Most of us do not like being told what we are doing wrong and what we need to do to improve. While our intention as leaders is to be helpful when providing feedback, we sometimes come across as belittling or insulting. If delivering feedback feels like a blow to your employee’s contributions, the result will likely be defensiveness because, like humans, they are trying to protect themselves from negative feedback. This is what makes engaging employees in their performance improvement so challenging. But, it doesn’t have to be.
The key is in the way you approach these conversations. Rather than giving direct feedback, try setting goals and expectations and engaging your employees by asking questions that encourage them to develop their own solutions. This will empower your employees to take ownership of their actions and the results of those actions and give them more self-pride when they succeed.
As leaders, we should be spending much more time asking questions when it comes to improvement so we can better engage our employees and create a culture of growth. But this takes skill because if it is done incorrectly, such as asking questions to lead an employee to a specific answer, it will result in frustration and potentially a lack of trust. If you already know the answer, you’ll want to come out and say it. Still, the goal of engaging employees to improve their performance is through inquisitive processes, allowing the employee to come to their own conclusions. This does not mean you need to be flexible about the outcome or expectation itself, but you need to be flexible about how the employee reaches that outcome. This engages the employee, builds a sense of commitment, and makes managing employees easier.
Before you dive into the inquisitive process, you want to make sure that the language you use to communicate the desired outcome is clear, descriptive, and actionable. It is also good to come prepared with open and thoughtful questions that give you more information about your employee’s work, thoughts, ideas, and feelings.
Here are a few tips to help you prepare:
Ask one question at a time, and make sure you leave room for your employee to think about the answer. Do not try to rush or get everything addressed at once.
Phrase each question in simple, quickly understood words and terms that don’t intimidate your conversation partner.
Keep your questions short and to the point. Take time to consider how you can simplify by breaking your questions into two or more questions.
Frame questions in a positive light. Rather than asking about avoiding negative outcomes, ask about gaining improved outcomes. It is also helpful to find enthusiasm about the employee’s capability to achieve a better result.
Use open questions to get more information.
Make sure you seek clarity when answers seem incomplete by gently probing for more information.
What type of questions should you be asking? Here are three types of questions that will help you engage your employees in performance improvement:
These are broader questions that tend to be more generalized and compel your employee to provide more than just a “yes” or “no” answer. These questions allow the employee to determine how much information to give. Here are some examples:
How do you feel you did in achieving <desired outcome>?
Can you tell me about the challenges you faced?
How can I better help you achieve these outcomes?
What would you like to see once the result is achieved?
Describe how you think the project developed?
What would you do if you were me?
What do you think is working for you?
What do you think is not working for you?

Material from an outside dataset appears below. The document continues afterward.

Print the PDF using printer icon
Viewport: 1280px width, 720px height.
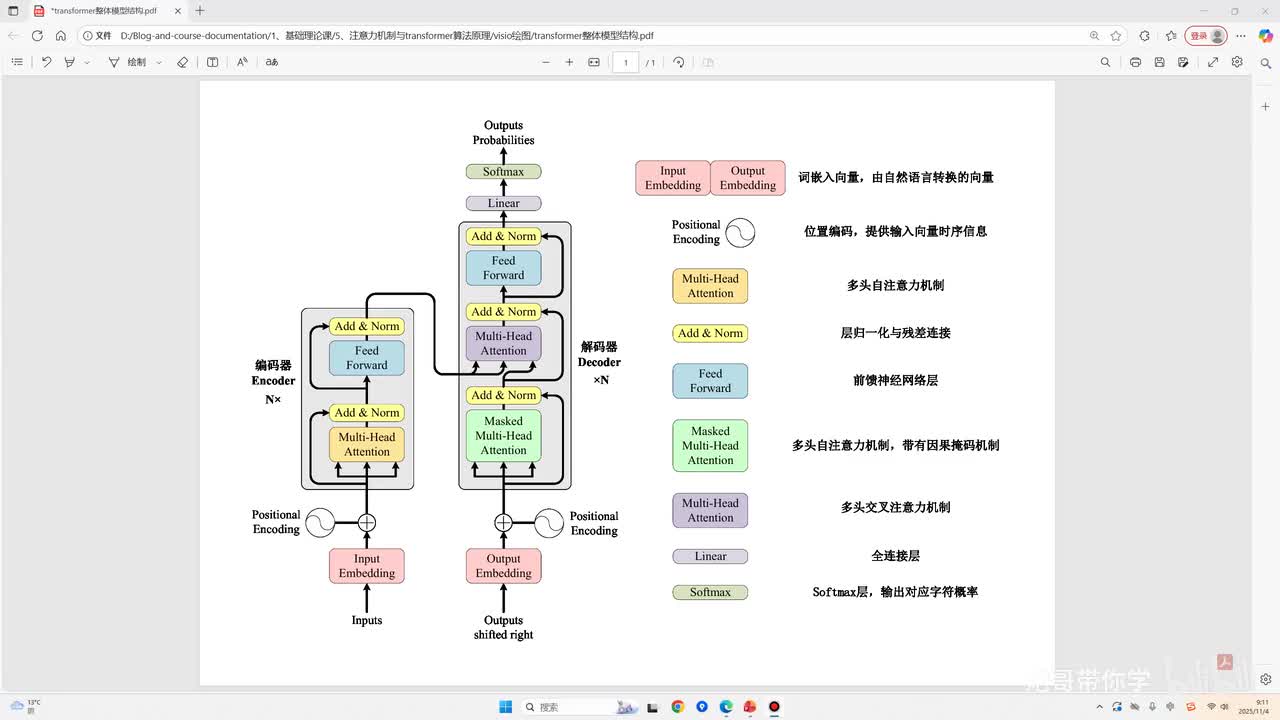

Where do you see this heading?
How would you do the work?
What steps would you suggest?
Help me understand?
Explain what you mean by?
Can you tell me more about?
Hypothetical Open Questions
These questions allow your employee to consider possible future scenarios, which may help them see a new or different perspective. Here are some examples:
Suppose you had to fill my role at the next board meeting. How would you handle it?
Let’s say we purchase this new system. In what ways do you see this affecting your work?
What would you like to see happen if we can’t improve the system?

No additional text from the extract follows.